At this point, with the 2020 election just nine months away, Trump’s hold on the party, its core voters and fundraising apparatus is complete. The Senate impeachment trial proved the party’s allegiance to the president. Just two Republicans — Sens. Mitt Romney and Susan Collins — voted to call witnesses. The rest of the Republican caucus stuck by the president, paving the way for an acquittal vote Wednesday.

On Tuesday, Trump made several direct overtures to his base. The most dramatic was awarding a Presidential Medal of Honor to the popular, yet deeply controversial conservative radio talk show host, Rush Limbaugh.

Whether Republicans like Trump’s tweets and controversial rhetoric is no longer the point. The GOP is now fully committed to defending Trump’s presidency. The question is, will his record and popularity with the Republican base be enough to overcome low approval ratings and the stain of a House impeachment? Republicans are betting it will be. At this point, they don’t have another choice.

Congress won’t get much done this year

Recent presidents have typically treated State of the Union speeches as symbolic agenda-setters for the coming year, outlining policy priorities that both parties know have little chance of passing Congress while simultaneously touting their records in office.

In 2013, in his State of the Union speech just weeks after the Newtown mass shooting, President Barack Obama called on lawmakers to pass bipartisan gun control legislation. In his 1999 State of the Union speech, Clinton proposed increased funding for the Social Security and Medicare programs.

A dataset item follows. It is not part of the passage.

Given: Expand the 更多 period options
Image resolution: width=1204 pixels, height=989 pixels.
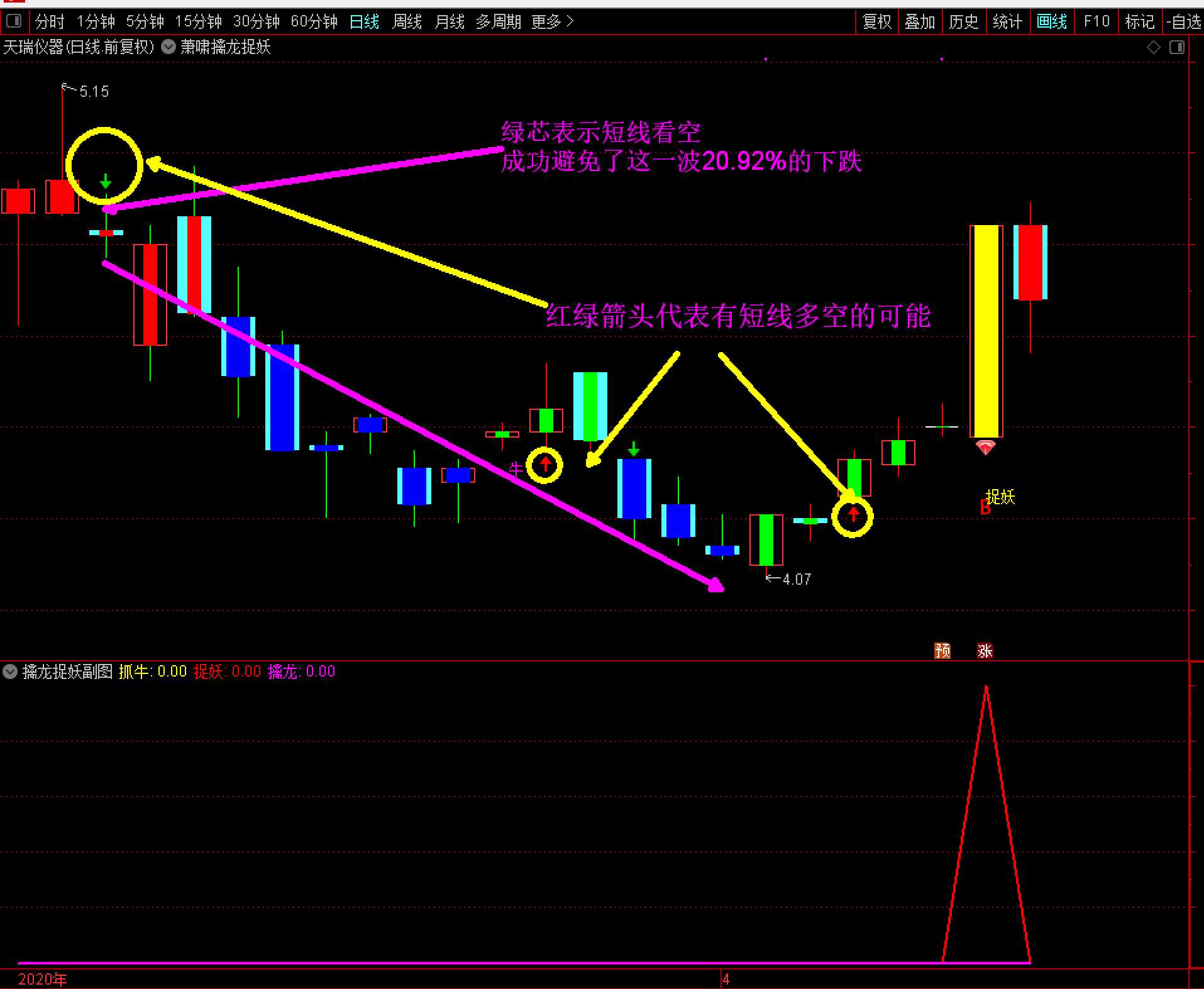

Trump has largely followed tradition when it comes to the State of the Union speech. He used his 2019 address, for example, to urge Republicans and Democrats to work together to fix the nation’s crumbling infrastructure. After the speech, lawmakers from both parties pointed to infrastructure as a possible area for compromise, though few expected a deal to materialize (it did not).

On Tuesday, Trump likewise called on Congress to put partisanship aside and focus on moving the country forward on issues like education, infrastructure and neonatal care. But it’s unlikely Congress will tackle thorny issues in an election year when lawmakers shy away from taking politically tough votes. The best time to pass legislation is dwindling fast. Come fall, House members and the senators up for reelection will be focused on their campaigns.